══ PAGE EXTRACT ══

Ellen Molloy

Personal information
- Date of birth: 5 June 2004 (age 22)
- Place of birth: Kilkenny, Ireland
- Position: Midfielder

Team information
- Current team: Pittsburgh Riveters
- Number: 10

Youth career
- Thomastown United

Senior career*
- Years: Team / Apps / (Gls)
- 2019–2024: Wexford Youths /  / (29)
- 2024–2025: Sheffield United / 5 / (1)
- 2025: Wexford FC / 21 / (11)
- 2026–: Shamrock Rovers / 5 / (2)
- 2026: → Pittsburgh Riveters (loan) / 10 / (4)

International career^{‡}
- 2020–: Republic of Ireland / 7 / (0)

= Ellen Molloy =

Irish footballer

Ellen Molloy (born 5 June 2004) is an Irish footballer who plays as a midfielder for American Club Pittsburgh Riveters on loan from Irish club Shamrock Rovers. In her club career, she has played for Wexford FC and Sheffield United. She has also been capped by the Republic of Ireland women's national team.

==Club career==
Molloy's youth soccer career was considered successful. She spent her developmental time with Thomastown United and the Presentation Secondary School in the city of Kilkenny. Her career took a step forward in 2019 at the age of 15 when she transferred to reigning WNL champions Wexford Youths.

═══
══ EXTRACTED INFORMATION ══

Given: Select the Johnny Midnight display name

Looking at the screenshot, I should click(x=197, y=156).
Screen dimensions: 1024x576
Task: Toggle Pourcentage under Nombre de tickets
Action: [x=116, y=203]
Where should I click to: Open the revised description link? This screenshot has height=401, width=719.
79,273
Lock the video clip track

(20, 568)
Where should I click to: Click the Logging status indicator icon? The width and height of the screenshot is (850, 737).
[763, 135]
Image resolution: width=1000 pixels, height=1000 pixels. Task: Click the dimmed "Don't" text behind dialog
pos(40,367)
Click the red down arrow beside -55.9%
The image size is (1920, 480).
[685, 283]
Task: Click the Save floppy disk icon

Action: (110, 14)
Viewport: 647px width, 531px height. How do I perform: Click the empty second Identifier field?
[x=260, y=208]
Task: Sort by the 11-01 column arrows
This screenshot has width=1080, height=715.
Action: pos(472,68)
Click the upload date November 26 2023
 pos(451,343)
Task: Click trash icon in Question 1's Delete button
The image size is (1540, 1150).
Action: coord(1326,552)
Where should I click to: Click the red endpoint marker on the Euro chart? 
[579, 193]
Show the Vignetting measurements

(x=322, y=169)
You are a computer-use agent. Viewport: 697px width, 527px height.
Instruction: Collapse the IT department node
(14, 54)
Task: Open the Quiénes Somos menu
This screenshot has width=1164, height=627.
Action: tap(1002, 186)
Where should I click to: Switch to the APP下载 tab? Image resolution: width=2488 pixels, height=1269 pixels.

═══

## YOUR OBJECTIVE
Please reproduce the Ellen Molloy profile word for word, from "- 2026: → Pittsburgh" up to and including "women's national team.". The data isn't needed for what comes next.

## FULL RESPONSE
- 2026: → Pittsburgh Riveters (loan) / 10 / (4)

International career^{‡}
- 2020–: Republic of Ireland / 7 / (0)

= Ellen Molloy =

Irish footballer

Ellen Molloy (born 5 June 2004) is an Irish footballer who plays as a midfielder for American Club Pittsburgh Riveters on loan from Irish club Shamrock Rovers. In her club career, she has played for Wexford FC and Sheffield United. She has also been capped by the Republic of Ireland women's national team.